確認問題:
1) 本文に基づき、次の問いに答えてください。
(a) Eikoさんがタイに滞在した後に向かった空港はどこですか。
(b) 札幌駅でEikoさんのスーツケースを持って助けてくれたのはどのような人でしたか。
(c) Michikoがローマで助けを求めたり挨拶をしたりした相手は誰ですか。
2) 本文のうち、「ふたりの恐ろしいほど共通した経験」から「外国人が助けてくれたからだ。」までを、両端の語句も含めて一字一句違えずに出力してください。
━━━ 本文
タイ・イタリア

(19)お互いの努力で「障害の殻」を打ち破る

ふたりの恐ろしいほど共通した経験

 EikoさんとMichikoはふたり旅をしていたはずなのに、最後はお互いに「ひとり旅」をすることになった。それぞれの旅で、同じ衝撃的な出来事があった。車いす&ステッキコンビは別々のひとり旅になったはずなのに、帰りの道で同じような思いを抱いていた。

 タイに一度滞在してから新千歳空港へ向かったEikoさん。そこからは重いスーツケースを持ちながらJRに乗り、札幌駅まで向かわなくてはならない。引っ張って歩くのは良いが、列車に乗り込んだり降りたりする時は、スーツケースを持ち上げなければならない。乗る時は何とかできたものの、札幌駅に着いた時はさすがにEikoさんも疲れがピークだった。「よし、一人でも頑張るか。」と意気込んで運んでいこうとしたら、スーツケースを持って助けてくれた人が現れた。ふと顔を上げるとびっくりした。どうして驚いたのか?それは、アラブ系の外国人が助けてくれたからだ。

 Michikoが帰りに抱いていた違和感は、「日本人に声をかけられなかった」ことであった。ローマで通りすがりのイタリア人に助けを求めたり、挨拶をしたりすることが自然だったのにもかかわらず、日本に着いた瞬間、一気に「声をかけにくい」という気持ちが湧いてきた。日本人に嫌なことをされたわけでもない、幼い頃のように周りの目が気になるわけでもないのに、急に湧いてきた違和感。それをうまく表現できないまま帰国し、それを忘れかけていた2年後、Eikoさんから話を聞いて再びよみがえってきた。
━━━━━━
━━━ 演習データ
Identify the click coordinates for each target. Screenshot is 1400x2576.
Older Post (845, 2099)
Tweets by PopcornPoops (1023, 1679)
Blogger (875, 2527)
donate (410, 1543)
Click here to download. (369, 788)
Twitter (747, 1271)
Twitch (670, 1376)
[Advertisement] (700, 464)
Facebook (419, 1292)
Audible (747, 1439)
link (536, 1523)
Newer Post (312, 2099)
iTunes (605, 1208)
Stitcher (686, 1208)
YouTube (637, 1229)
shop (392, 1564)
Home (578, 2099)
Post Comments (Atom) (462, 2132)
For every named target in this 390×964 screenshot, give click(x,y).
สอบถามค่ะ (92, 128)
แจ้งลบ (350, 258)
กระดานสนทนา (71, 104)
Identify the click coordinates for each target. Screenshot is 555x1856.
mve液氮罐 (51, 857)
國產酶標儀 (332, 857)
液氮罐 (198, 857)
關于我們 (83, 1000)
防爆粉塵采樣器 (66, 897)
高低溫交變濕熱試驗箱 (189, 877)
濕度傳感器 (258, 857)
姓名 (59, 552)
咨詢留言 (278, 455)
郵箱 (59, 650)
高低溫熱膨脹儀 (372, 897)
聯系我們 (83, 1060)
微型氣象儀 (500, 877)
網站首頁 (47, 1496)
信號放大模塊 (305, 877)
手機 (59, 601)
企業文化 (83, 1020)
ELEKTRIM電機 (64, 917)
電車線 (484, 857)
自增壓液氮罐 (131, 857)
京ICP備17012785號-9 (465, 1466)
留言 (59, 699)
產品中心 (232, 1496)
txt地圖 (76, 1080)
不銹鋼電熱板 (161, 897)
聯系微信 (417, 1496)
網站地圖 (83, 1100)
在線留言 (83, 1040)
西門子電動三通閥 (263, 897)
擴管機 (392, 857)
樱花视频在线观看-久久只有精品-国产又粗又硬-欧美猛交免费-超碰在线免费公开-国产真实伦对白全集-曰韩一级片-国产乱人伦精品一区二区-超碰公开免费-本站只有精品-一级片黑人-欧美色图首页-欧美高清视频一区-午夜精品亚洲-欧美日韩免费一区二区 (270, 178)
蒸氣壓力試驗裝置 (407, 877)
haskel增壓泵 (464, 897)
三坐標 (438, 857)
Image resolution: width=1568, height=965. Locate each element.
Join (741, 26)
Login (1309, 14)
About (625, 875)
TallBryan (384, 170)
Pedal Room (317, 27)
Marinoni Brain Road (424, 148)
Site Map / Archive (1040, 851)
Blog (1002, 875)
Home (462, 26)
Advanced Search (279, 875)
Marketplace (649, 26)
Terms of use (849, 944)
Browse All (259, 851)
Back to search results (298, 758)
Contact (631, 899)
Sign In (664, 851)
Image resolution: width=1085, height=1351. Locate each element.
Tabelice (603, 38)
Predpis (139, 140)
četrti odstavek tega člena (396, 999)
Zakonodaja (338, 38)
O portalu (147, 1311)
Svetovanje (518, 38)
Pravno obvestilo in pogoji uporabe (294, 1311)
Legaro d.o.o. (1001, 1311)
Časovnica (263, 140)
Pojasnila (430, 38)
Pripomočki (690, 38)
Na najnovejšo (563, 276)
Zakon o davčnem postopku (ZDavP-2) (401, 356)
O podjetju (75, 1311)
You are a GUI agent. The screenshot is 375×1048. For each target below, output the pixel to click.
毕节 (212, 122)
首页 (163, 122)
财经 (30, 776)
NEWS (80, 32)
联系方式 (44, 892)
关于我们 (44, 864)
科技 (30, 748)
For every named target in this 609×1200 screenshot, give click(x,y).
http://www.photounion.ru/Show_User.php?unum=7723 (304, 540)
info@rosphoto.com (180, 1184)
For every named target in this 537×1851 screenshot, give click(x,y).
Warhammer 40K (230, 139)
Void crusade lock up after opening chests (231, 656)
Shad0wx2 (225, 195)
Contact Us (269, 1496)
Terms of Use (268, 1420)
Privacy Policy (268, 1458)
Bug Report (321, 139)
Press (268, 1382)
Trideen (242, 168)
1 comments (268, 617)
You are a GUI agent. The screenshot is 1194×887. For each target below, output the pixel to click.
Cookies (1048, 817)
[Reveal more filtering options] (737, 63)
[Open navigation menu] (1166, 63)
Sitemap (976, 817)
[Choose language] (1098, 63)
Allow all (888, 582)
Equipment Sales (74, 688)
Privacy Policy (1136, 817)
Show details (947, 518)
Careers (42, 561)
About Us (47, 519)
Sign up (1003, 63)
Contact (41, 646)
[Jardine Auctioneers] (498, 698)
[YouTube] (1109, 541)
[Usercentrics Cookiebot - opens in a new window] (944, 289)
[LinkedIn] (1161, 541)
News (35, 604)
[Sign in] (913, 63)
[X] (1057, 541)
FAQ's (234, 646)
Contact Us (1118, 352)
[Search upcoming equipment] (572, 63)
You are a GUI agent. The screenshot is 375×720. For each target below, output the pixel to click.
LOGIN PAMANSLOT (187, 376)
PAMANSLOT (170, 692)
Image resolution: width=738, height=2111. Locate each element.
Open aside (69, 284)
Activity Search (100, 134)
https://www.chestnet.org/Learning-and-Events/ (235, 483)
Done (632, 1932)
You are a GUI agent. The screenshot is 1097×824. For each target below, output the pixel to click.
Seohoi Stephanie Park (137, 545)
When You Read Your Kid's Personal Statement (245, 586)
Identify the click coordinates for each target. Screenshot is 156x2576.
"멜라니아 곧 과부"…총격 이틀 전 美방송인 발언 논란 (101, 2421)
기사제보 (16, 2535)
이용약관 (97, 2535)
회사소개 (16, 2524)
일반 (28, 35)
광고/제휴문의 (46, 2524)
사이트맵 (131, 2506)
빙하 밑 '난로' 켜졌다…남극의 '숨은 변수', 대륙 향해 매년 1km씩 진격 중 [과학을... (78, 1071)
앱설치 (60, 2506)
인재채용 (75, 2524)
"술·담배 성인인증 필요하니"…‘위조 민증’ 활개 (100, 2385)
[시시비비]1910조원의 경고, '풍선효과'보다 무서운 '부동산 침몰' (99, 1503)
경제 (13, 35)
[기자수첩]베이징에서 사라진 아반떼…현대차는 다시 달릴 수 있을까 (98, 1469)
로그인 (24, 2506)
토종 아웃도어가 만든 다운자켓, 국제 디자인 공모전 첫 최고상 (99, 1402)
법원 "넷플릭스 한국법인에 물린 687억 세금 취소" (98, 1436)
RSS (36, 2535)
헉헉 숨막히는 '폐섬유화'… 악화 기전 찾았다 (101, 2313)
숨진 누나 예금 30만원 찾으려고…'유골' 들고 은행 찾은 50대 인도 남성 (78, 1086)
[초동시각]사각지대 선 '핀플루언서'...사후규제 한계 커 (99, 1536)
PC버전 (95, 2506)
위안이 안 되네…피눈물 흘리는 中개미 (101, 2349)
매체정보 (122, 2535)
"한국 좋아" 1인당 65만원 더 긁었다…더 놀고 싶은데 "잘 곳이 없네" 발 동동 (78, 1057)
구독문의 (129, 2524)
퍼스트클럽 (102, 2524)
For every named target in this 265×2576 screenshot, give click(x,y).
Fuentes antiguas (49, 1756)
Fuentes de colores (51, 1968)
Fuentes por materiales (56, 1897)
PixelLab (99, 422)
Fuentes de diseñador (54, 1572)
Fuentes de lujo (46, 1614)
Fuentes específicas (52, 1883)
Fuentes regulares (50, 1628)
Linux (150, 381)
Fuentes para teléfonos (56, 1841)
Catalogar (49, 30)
━━━━━━
解答一覧:
1)
(a) 新千歳空港
(b) アラブ系の外国人
(c) 通りすがりのイタリア人

2)
ふたりの恐ろしいほど共通した経験

 EikoさんとMichikoはふたり旅をしていたはずなのに、最後はお互いに「ひとり旅」をすることになった。それぞれの旅で、同じ衝撃的な出来事があった。車いす&ステッキコンビは別々のひとり旅になったはずなのに、帰りの道で同じような思いを抱いていた。

 タイに一度滞在してから新千歳空港へ向かったEikoさん。そこからは重いスーツケースを持ちながらJRに乗り、札幌駅まで向かわなくてはならない。引っ張って歩くのは良いが、列車に乗り込んだり降りたりする時は、スーツケースを持ち上げなければならない。乗る時は何とかできたものの、札幌駅に着いた時はさすがにEikoさんも疲れがピークだった。「よし、一人でも頑張るか。」と意気込んで運んでいこうとしたら、スーツケースを持って助けてくれた人が現れた。ふと顔を上げるとびっくりした。どうして驚いたのか?それは、アラブ系の外国人が助けてくれたからだ。